*Problem description*.
Repeat the records word for word, from the line with "Identify the location" up to and including the final line of the records, and leave the pictures out.

*Working data*.
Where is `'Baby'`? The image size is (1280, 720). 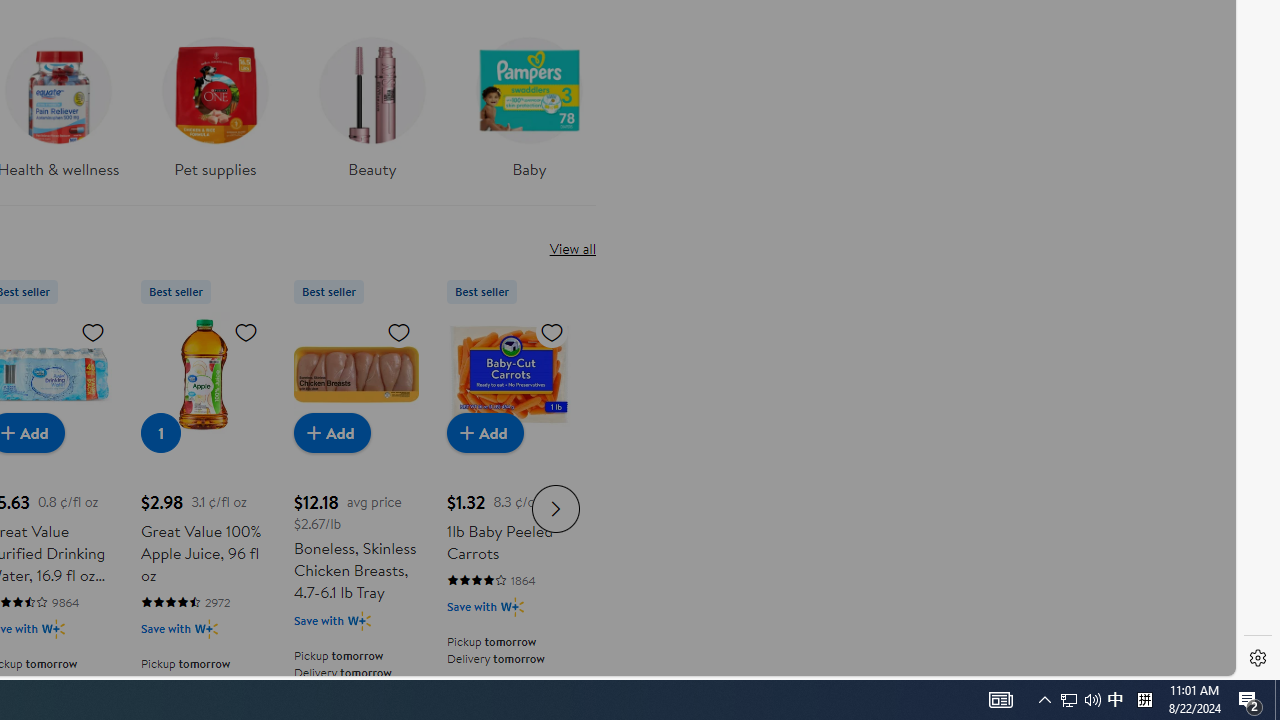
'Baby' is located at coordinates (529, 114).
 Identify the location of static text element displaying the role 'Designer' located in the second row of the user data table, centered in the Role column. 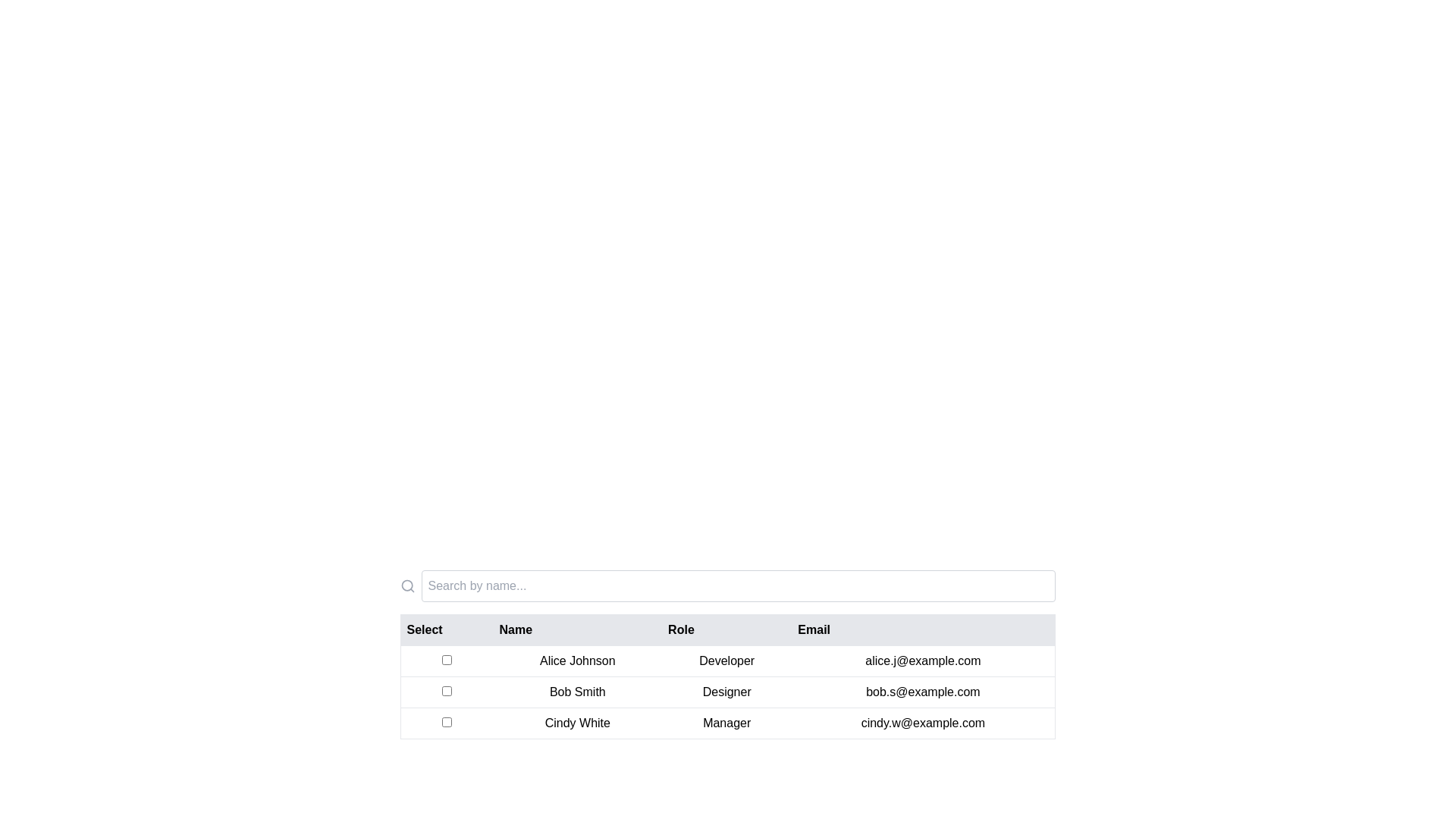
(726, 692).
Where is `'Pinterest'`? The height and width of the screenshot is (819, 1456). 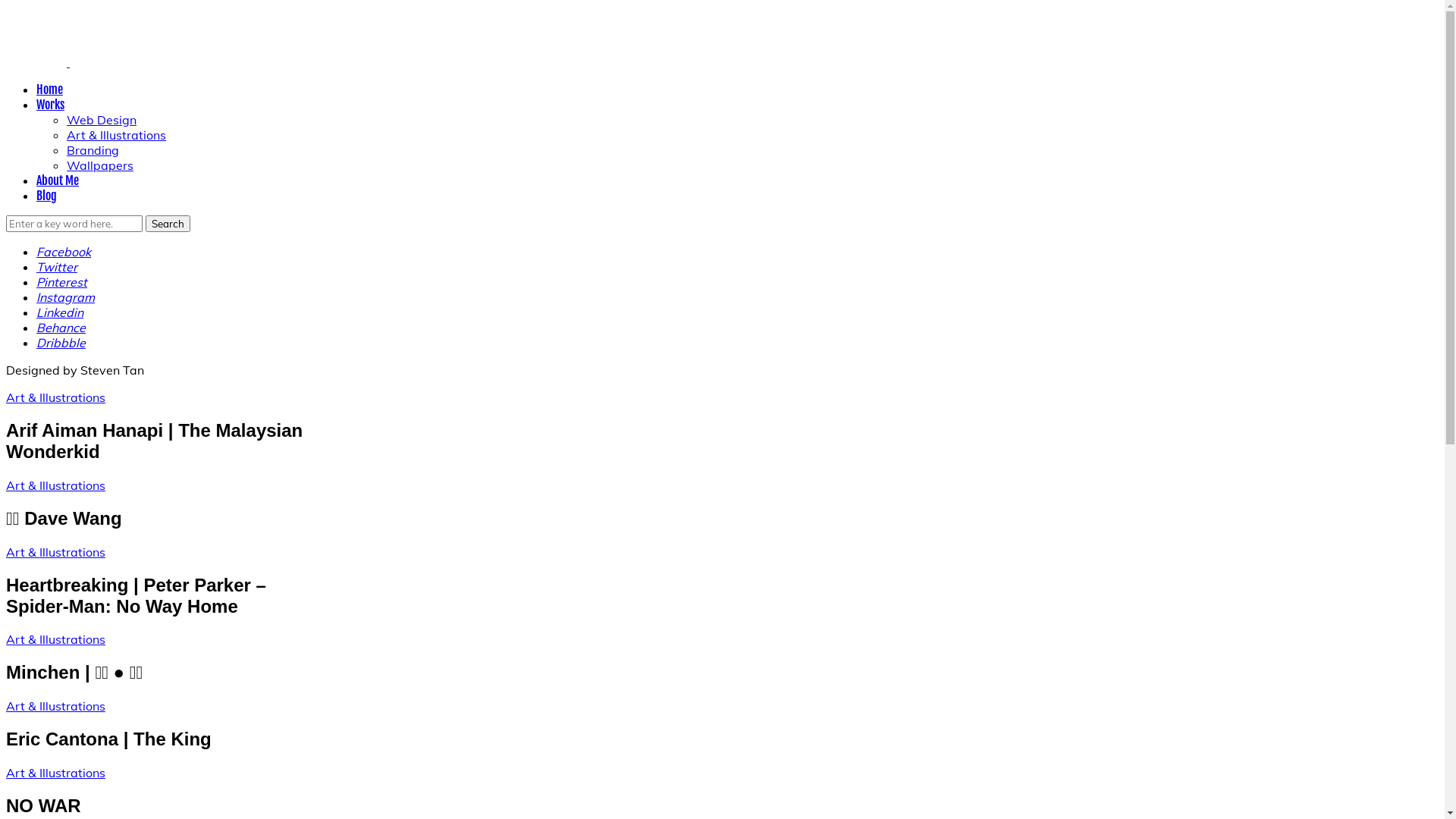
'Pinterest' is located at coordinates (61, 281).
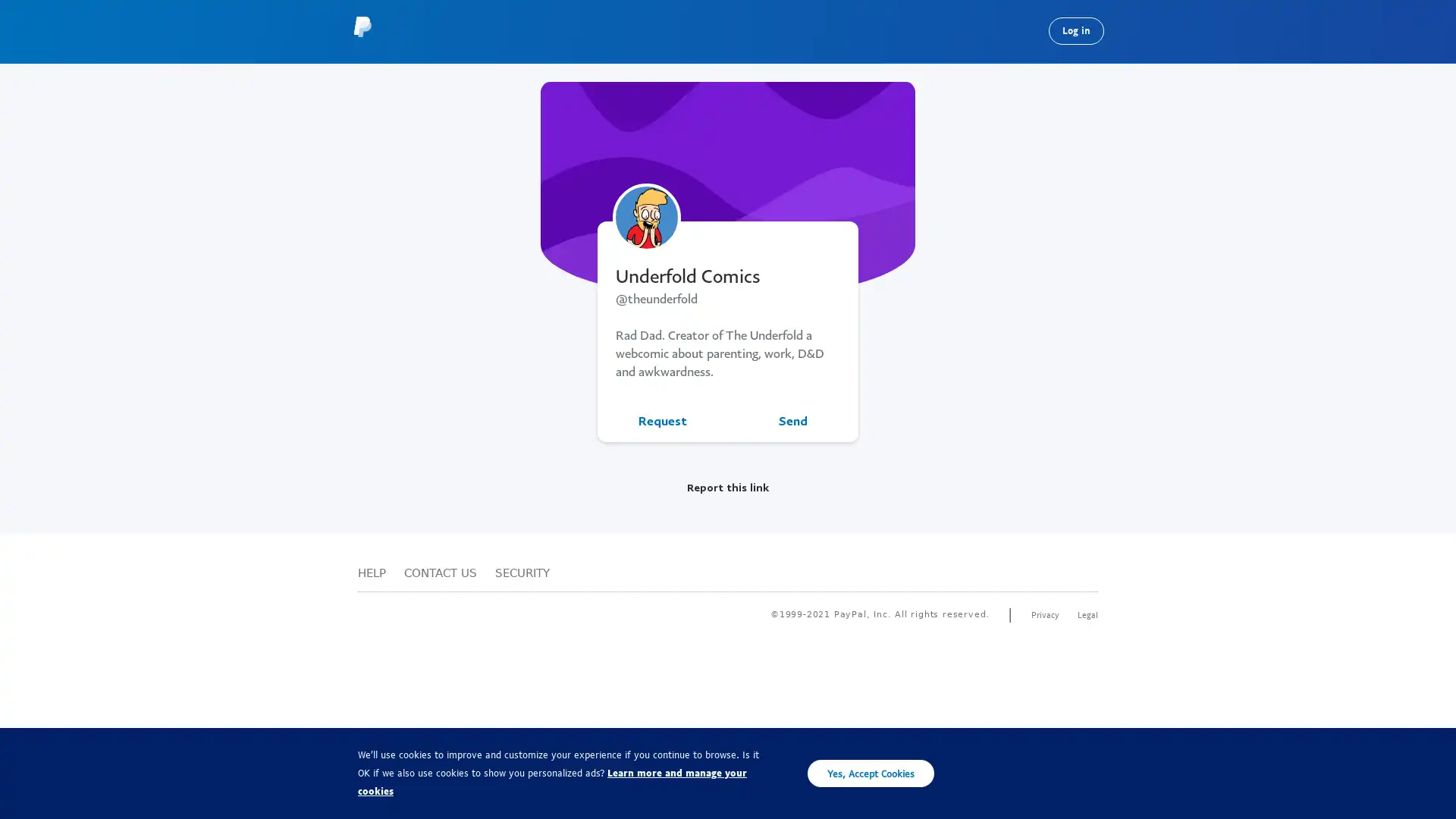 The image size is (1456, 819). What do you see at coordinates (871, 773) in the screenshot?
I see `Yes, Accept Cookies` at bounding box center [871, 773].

*Final result*.
 Identify the location of static text element displaying the role 'Designer' located in the second row of the user data table, centered in the Role column. 
(726, 692).
Where is `'Pinterest'`? The height and width of the screenshot is (819, 1456). 
'Pinterest' is located at coordinates (61, 281).
 The image size is (1456, 819). What do you see at coordinates (871, 773) in the screenshot?
I see `Yes, Accept Cookies` at bounding box center [871, 773].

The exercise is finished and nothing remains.